■ Exercise instructions ■
Find "This screenshot has width=1300, height=633.", then copy its line and every later line of the entries exactly through the end, leaving all pictures out.
-------- Data excerpts
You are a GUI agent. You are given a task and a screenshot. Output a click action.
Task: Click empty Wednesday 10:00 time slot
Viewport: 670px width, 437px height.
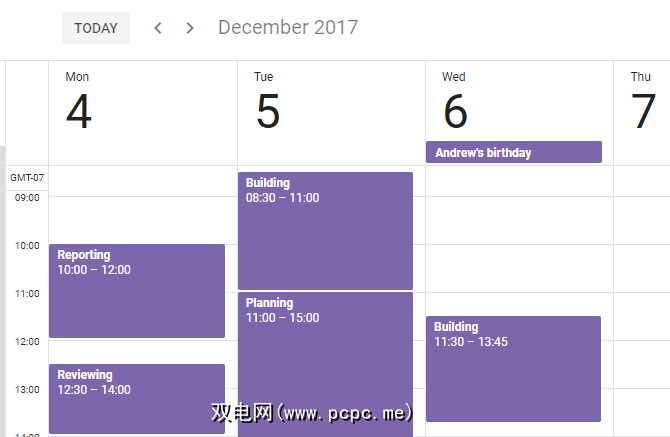click(x=519, y=268)
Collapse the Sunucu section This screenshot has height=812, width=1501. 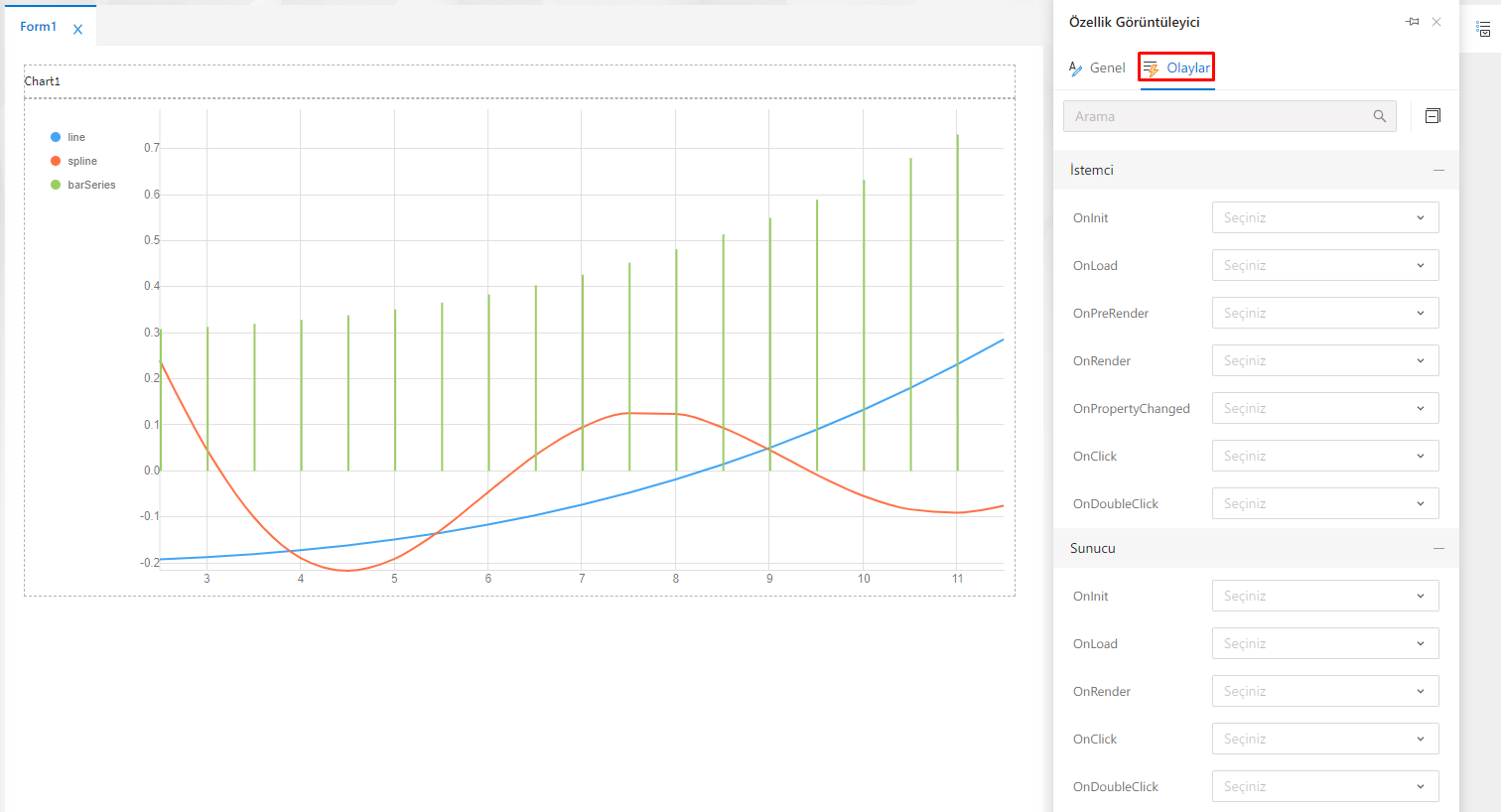point(1438,548)
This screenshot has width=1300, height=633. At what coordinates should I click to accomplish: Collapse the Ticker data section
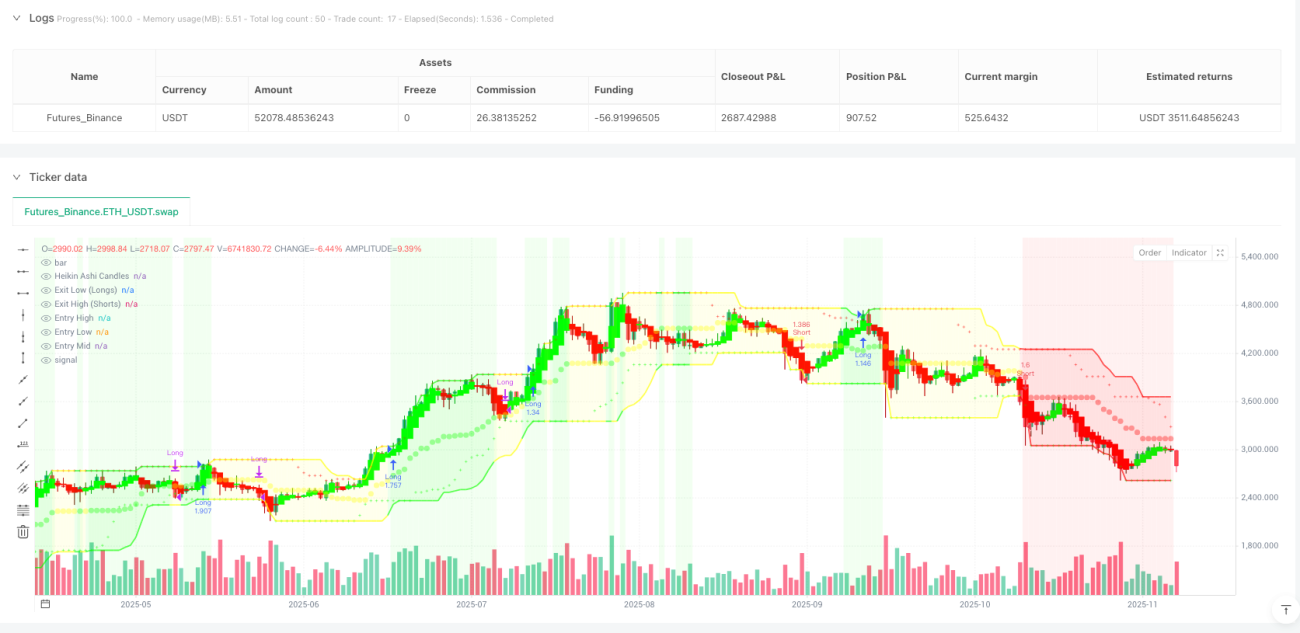pyautogui.click(x=16, y=177)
----------------
■ Finished task ■
This screenshot has width=1300, height=633. At what coordinates should I click to accomplish: Collapse the Ticker data section
pyautogui.click(x=16, y=177)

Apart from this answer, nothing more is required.